Honoring Kartar Dhillon, Political Organizer and Writer

As Women’s History Month draws to a close, I want to honor and uplift all the women of color in American history whose courageous activism and endless sacrifice have been erased by calculated accounts of history glorifying white settler colonialism exclusively. One woman in particular, who I had the pleasure of researching for a class this semester, has brought me closer to my diaspora community. I honor the life and legacy of Kartar Dhillon (1915-2008) in these pages and in every way I carry on her work.

Kartar Dhillon, award-winning writer and political organizer, was born in Simi Valley, California on April 20, 1915 and is said to have been the first Sikh woman born in the United States.

Admitting her disaffiliation from Sikhism later in life, due in large part to disillusion with institutionalized religion more generally, she nonetheless gained profound inspiration for her advocacy and art in early religious practice. She recalled in a 2001 interview, “All [of my family’s] prayers were aimed at making us realize that we had to be good and…honest; we must not steal, we must not cheat, and we must not lie. Without this kind of early training, perhaps my family wouldn't have had the character that I think we do have that we have always put the good of all ahead of our selfish game.”

Indeed, the drive to pursue the collective good ran through Dhillon’s veins: She was born into a family of immigrant farmers and laborers who founded the Ghadar Party, a radical interreligious movement for Indian independence founded in 1913 comprised of Sikhs, Muslims, and Hindus based in North America. Over time, she deepened her commitment to the liberation of South Asian people through her continued support of anti-colonial movements and communist organizing in India, as well as workers’ rights and women’s issues in the U.S.

Despite barriers to higher education posed by her parents’ untimely deaths and her resulting marriage at the young age of 17, Dhillon remained headstrong in her commitment to growth: personal, familial, and societal. She divorced her husband of ten years in 1942, consumed by a longing for the freedom to earn an independent living through meaningful community engagement and to pursue her and her children’s dreams of education.
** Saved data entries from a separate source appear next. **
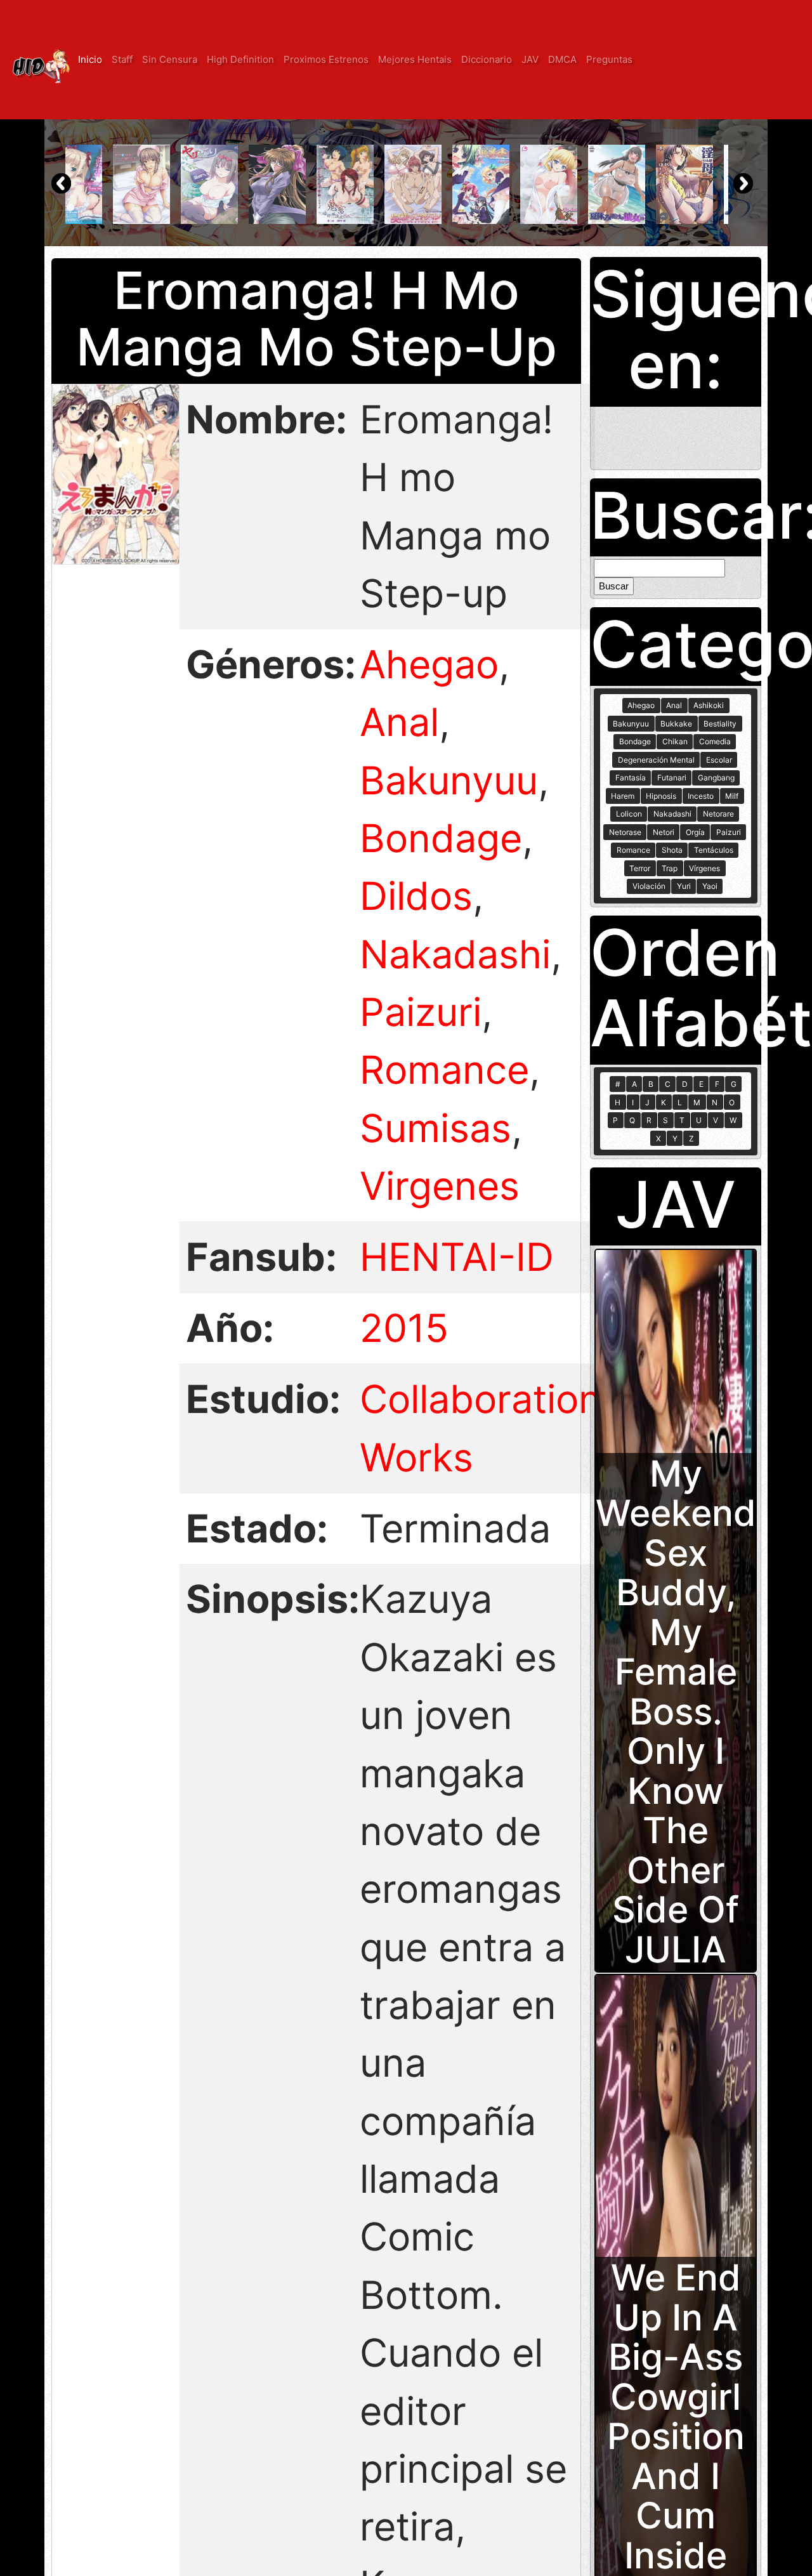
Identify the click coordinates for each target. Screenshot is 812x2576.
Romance (444, 1069)
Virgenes (440, 1185)
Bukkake (676, 723)
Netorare (718, 813)
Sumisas (435, 1128)
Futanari (671, 777)
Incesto (701, 796)
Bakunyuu (449, 780)
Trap (670, 868)
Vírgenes (704, 868)
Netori (663, 832)
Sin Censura (169, 59)
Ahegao (429, 664)
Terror (639, 868)
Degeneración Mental (656, 760)
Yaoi (709, 886)
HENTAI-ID (457, 1256)
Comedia (715, 741)
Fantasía (630, 777)
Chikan (675, 741)
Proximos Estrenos (326, 59)
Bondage (441, 838)
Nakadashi (455, 954)
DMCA (562, 59)
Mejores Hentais (415, 59)
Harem (622, 796)
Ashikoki (708, 705)
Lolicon (629, 813)
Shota (672, 850)
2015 (404, 1327)
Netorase (625, 832)
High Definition (240, 59)
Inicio (90, 59)
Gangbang (716, 777)
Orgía (695, 832)
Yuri (684, 886)
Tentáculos (713, 850)
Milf (731, 796)
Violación (648, 886)
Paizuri (420, 1012)
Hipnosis (661, 796)
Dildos (416, 895)
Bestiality (720, 723)
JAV (530, 59)
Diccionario (486, 59)
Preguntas (609, 59)
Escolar (719, 760)
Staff (122, 59)
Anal (399, 722)
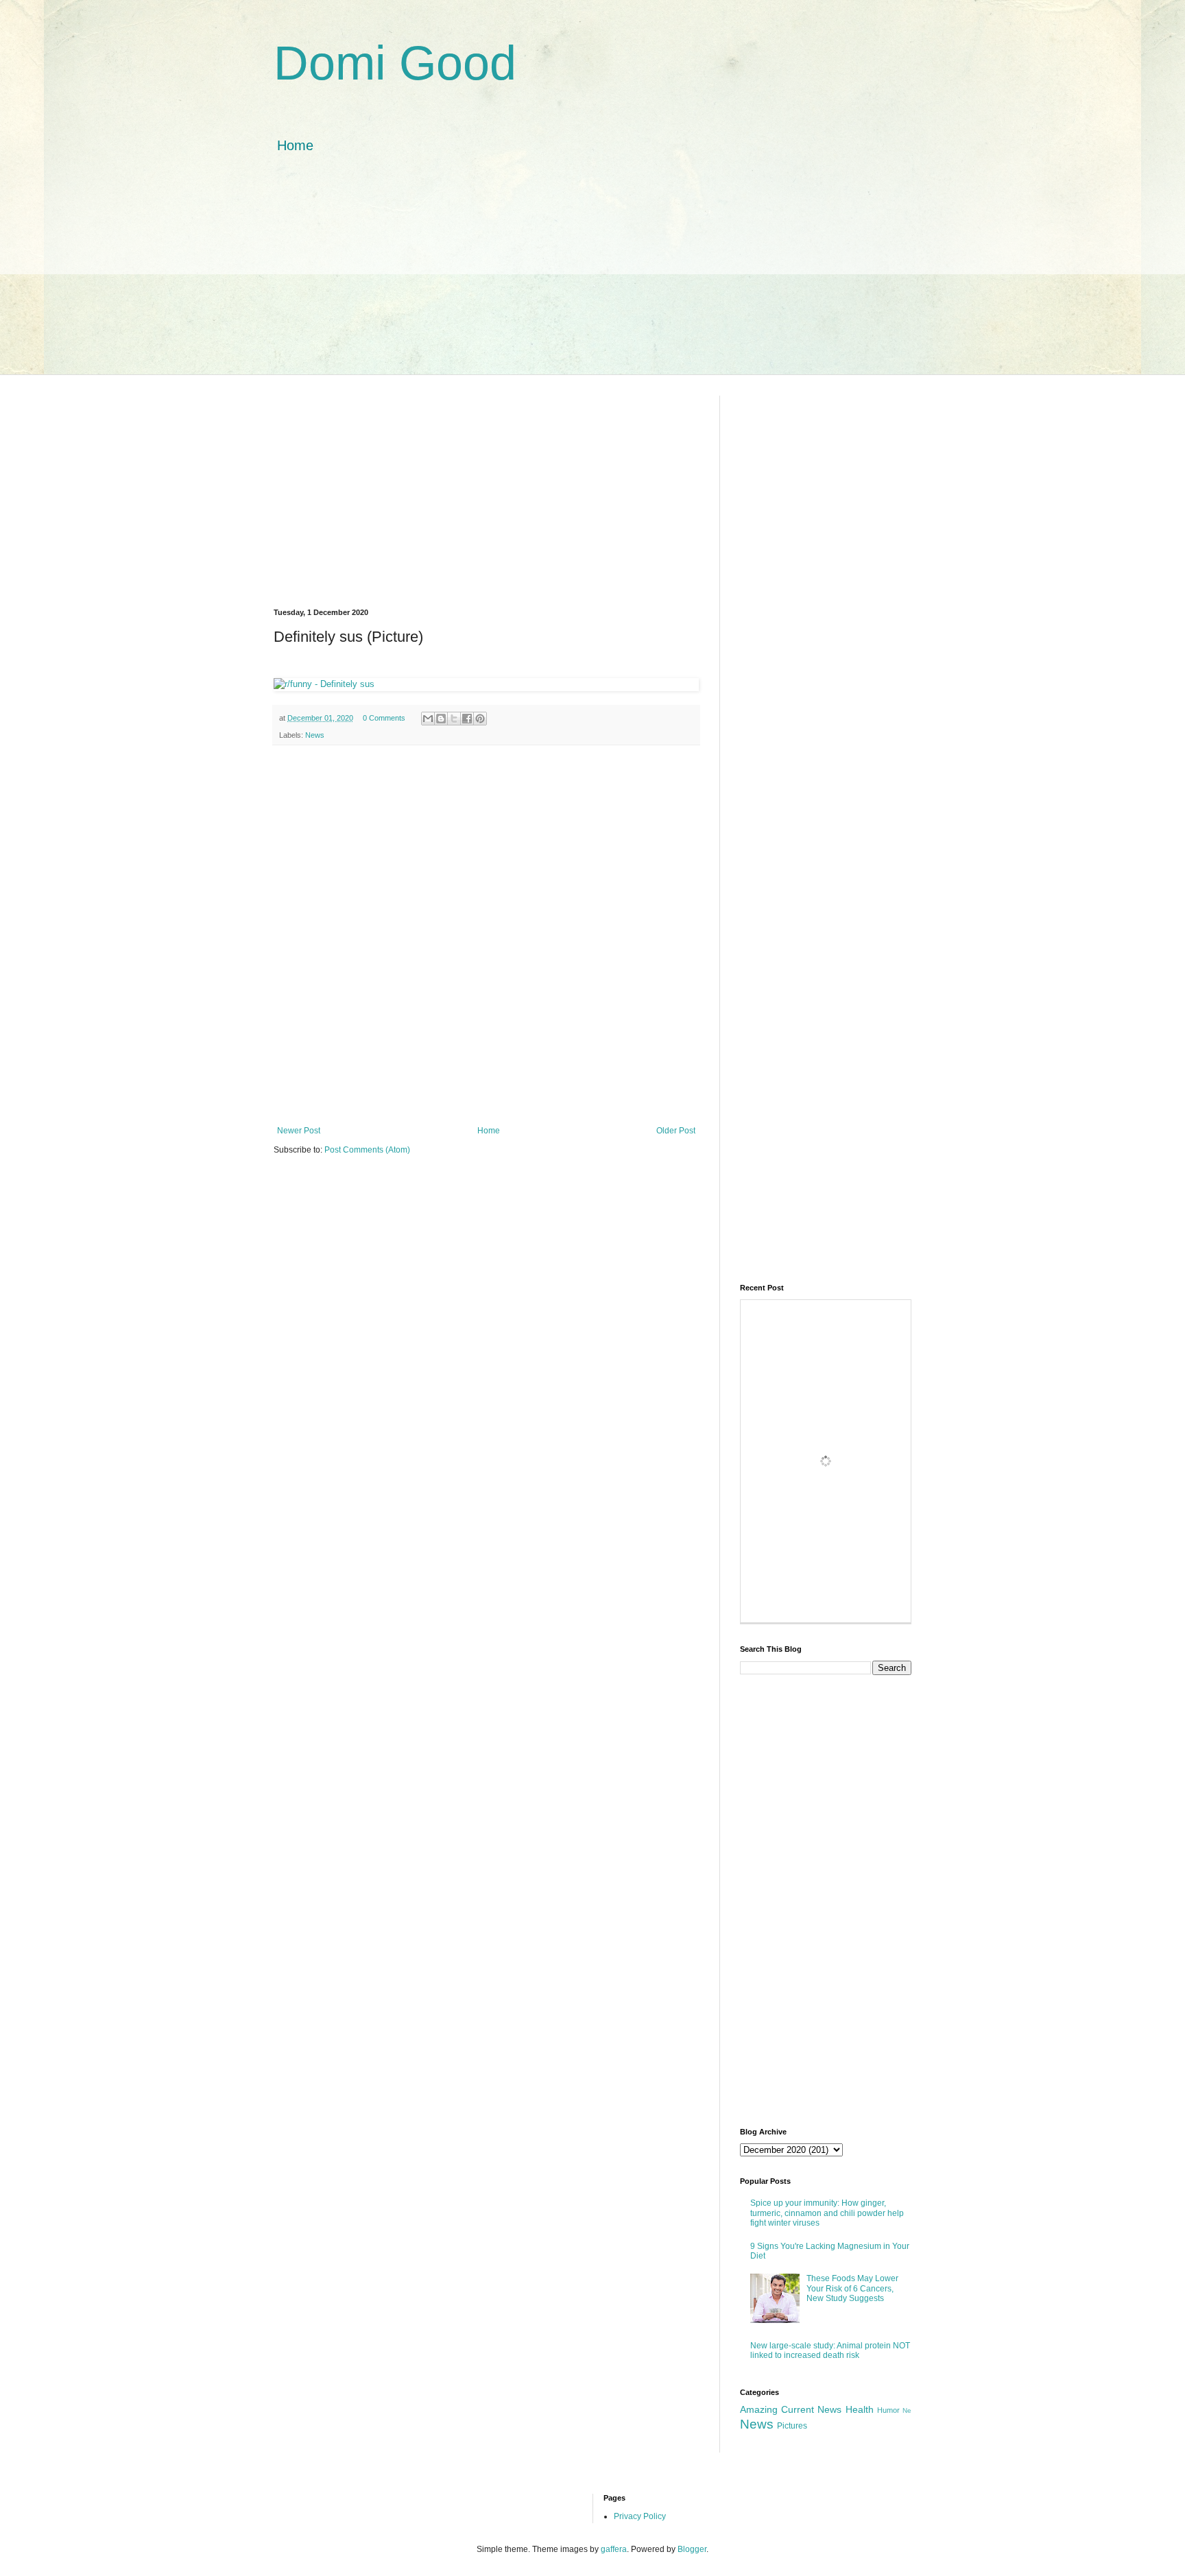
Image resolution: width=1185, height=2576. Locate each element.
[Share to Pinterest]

Dhillon found the liberation she sought in San Francisco, where she worked a series of blue-collar jobs, eventually gaining employment at a trade union and writing for the People’s World, a union newspaper. In addition to working full-time and raising her three children, she hosted regular fundraising dinners at her home to support various political causes, including but not limited to the United Farm Workers, the Black Panthers, and the Communist Party of India.

Motivated to break the cycle of intergenerational oppression, inequity, and misogyny in both the public and private spheres, Dhillon sought to create an unusually equitable home environment for her South Asian American children. In her 1989 memoir, “The Parrot’s Beak,” she reflected, “My cardinal rules for raising children were: no physical punishment, no discrimination between boys and girls, and no unfairness…In the house where I lived with my son and two daughters in San Francisco, there was no girls’ work and no boys’ work.”

In retirement, Dhillon truly came into her own, pursuing passions she was forced to neglect as a working single mother and moonlighting organizer. She audited classes on rhetoric and Hindi at the University of California at Berkeley, published autobiographical essays about her early life in Oregon, served on the Ghadar Memorial Committee, and spoke across North America on issues related to politics, culture, and feminism. In 1994, at the age of 80, she founded Chaat: Voices from the South Asian Diaspora, a performance collective seeking to empower the voices of artists moved to speak on oft-silenced issues within the South Asian community.

Dhillon died on June 15, 2008, leaving behind two of her three children, nine grandchildren, and seven great-grandchildren. She is remembered by her descendants and South Asian Americans across the country for her commitment to social good and her love of the arts, all driven by the memory of her mother, father, and childhood faith.